For years, physicians and patients have trusted the A1C lab test to judge if a patient's diabetes is well-controlled or not; diabetes physicians and diabetes organizations have urged people with diabetes to get their number under 7 (or in some cases, even lower). A1C, also called hemoglobin A1c, and sometimes abbreviated HbA1c, measures the amount of glucose that's hooked to hemoglobin in red blood cells, and gives an estimate of how the blood glucose has been doing the past 2 to 3 months.
But until recently, the possible use of the A1C test to diagnose diabetes has been considered a no-no. Diagnosis of diabetes has been based almost exclusively on fasting blood glucose values of 126 mg/dl (7 mmol/L) or greater. Symptoms (if present), fancy glucose testing with oral glucose tolerance tests, family history, positive tests for urine glucose, and elevated A1C values have all been considered supportive of the diagnosis, but if the glucose isn't 126 or more, the diagnosis cannot be established with certainty.
Using the A1C to diagnose diabetes may become a recommended way to make the diagnosis. An international expert committee is recommending the A1C assay as the new test for the diagnosis of diabetes; their report is published in the journal Diabetes Care this month: International Expert Committee Report on the Role of the A1C Assay in the Diagnosis of Diabetes
The experts point out that the A1C assay is an accurate, precise measure of chronic glucose levels and correlates well with the risk of diabetes complications, and has several advantages over laboratory measures of glucose, especially that it does not need to be collected fasting.
They recommend that diabetes should be diagnosed when A1C is at or above 6.5%. They suggest that the diagnosis should be confirmed with a repeat A1C test, unless the patient is symptomatic with plasma glucose levels above 200 mg/dl (above 11.1 mmol/l).
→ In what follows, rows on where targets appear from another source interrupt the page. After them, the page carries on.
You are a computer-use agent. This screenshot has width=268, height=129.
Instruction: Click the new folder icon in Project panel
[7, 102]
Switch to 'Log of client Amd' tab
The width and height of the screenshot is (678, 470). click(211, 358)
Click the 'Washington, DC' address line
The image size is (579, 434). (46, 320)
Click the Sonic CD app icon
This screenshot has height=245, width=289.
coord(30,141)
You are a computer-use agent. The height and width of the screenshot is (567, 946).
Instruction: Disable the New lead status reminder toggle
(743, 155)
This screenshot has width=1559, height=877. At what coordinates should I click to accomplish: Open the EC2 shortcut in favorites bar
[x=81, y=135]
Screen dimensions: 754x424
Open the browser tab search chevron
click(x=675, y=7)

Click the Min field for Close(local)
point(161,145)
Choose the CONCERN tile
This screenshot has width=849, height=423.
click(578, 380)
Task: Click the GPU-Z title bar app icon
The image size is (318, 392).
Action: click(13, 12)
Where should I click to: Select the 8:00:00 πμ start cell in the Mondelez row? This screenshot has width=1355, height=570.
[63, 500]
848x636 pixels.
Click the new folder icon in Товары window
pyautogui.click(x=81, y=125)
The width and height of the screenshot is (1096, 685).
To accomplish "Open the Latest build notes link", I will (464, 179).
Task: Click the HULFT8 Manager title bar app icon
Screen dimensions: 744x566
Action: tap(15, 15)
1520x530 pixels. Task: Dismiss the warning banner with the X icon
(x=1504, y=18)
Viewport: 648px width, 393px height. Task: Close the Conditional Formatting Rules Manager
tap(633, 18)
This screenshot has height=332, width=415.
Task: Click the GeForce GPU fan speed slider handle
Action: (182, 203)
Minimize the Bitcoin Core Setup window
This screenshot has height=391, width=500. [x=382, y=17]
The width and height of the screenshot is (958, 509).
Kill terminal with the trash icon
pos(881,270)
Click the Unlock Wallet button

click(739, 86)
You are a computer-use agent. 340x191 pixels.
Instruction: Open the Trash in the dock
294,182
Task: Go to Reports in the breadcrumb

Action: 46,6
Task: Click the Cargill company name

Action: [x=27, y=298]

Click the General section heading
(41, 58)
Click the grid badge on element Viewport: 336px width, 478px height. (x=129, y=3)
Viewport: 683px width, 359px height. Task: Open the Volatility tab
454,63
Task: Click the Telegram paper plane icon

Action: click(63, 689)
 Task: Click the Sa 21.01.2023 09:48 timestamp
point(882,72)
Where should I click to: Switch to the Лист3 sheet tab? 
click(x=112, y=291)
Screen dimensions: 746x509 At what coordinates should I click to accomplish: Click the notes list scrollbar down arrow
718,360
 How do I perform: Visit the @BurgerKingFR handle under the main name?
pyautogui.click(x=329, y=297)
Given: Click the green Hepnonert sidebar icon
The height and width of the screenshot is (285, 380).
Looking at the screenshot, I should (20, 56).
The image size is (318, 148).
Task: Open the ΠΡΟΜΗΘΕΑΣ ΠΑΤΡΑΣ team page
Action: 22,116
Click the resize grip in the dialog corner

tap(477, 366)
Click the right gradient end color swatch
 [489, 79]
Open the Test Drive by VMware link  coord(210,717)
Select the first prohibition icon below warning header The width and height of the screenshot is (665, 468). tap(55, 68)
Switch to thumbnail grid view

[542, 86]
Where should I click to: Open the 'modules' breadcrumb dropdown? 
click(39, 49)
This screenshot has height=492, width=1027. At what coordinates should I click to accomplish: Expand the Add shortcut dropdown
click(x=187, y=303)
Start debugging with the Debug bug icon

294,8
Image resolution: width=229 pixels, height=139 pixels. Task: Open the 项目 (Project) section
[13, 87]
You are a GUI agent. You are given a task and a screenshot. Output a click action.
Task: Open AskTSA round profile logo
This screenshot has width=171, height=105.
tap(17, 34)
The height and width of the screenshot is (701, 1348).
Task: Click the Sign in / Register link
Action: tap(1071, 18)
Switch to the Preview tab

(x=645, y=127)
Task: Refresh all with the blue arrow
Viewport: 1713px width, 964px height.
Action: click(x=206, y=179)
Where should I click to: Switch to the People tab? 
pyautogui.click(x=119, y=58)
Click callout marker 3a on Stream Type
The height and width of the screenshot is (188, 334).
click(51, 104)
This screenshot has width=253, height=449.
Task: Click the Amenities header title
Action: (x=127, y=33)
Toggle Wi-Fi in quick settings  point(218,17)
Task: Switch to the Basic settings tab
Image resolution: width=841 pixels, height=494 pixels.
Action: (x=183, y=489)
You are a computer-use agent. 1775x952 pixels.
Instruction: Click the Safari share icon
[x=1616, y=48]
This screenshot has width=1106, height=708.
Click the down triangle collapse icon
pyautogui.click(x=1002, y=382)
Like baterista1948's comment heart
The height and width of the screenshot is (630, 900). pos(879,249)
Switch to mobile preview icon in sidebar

They point out that if A1C testing is not possible (because of cost or convenience), previously recommended diagnostic methods (fasting or 2-hour post-prandial glucose levels, with confirmation) would remain as acceptable ways to make the diagnosis.
The experts make it clear that their recommendations have not (yet) been accepted by the major diabetes organizations (American Diabetes Association, the European Association for the Study of Diabetes, and the International Diabetes Federation) who assembled the committee. Nor is it likely that these organizations will suddenly switch gears and endorse this report's recommendations in the near future. The American Diabetes Association issued a press release and "responded to the Expert Committee's report by endorsing in principle the use of A1C testing to diagnose diabetes. The Association will also establish a task force to explore the implications of this report including how best to implement its recommendations." Task forces take time, and so I wouldn't expect an ADA approval in the next few months -- maybe next year?
In the meantime, should physicians order an A1C test to make the diagnosis of diabetes? Well, they already are. The only issue is whether two or more elevated A1Cs (6.5 or higher) would be appropriate to nail the diagnosis if the blood glucose level was almost but not quite in the diabetic range. If a patient were to have elevated A1C values and not-quite-high BG levels, the patient is clearly at high risk, and meal planning and lifestyle interventions would be appropriate, as well as teaching the patient home glucose monitoring, and following the situation closely over the ensuing months.
[Editor's Note: By 2010, other organizations were agreeing with this concept. For example, see American Association of Clinical Endocrinologists Approves New Diagnosis for Diabetes.]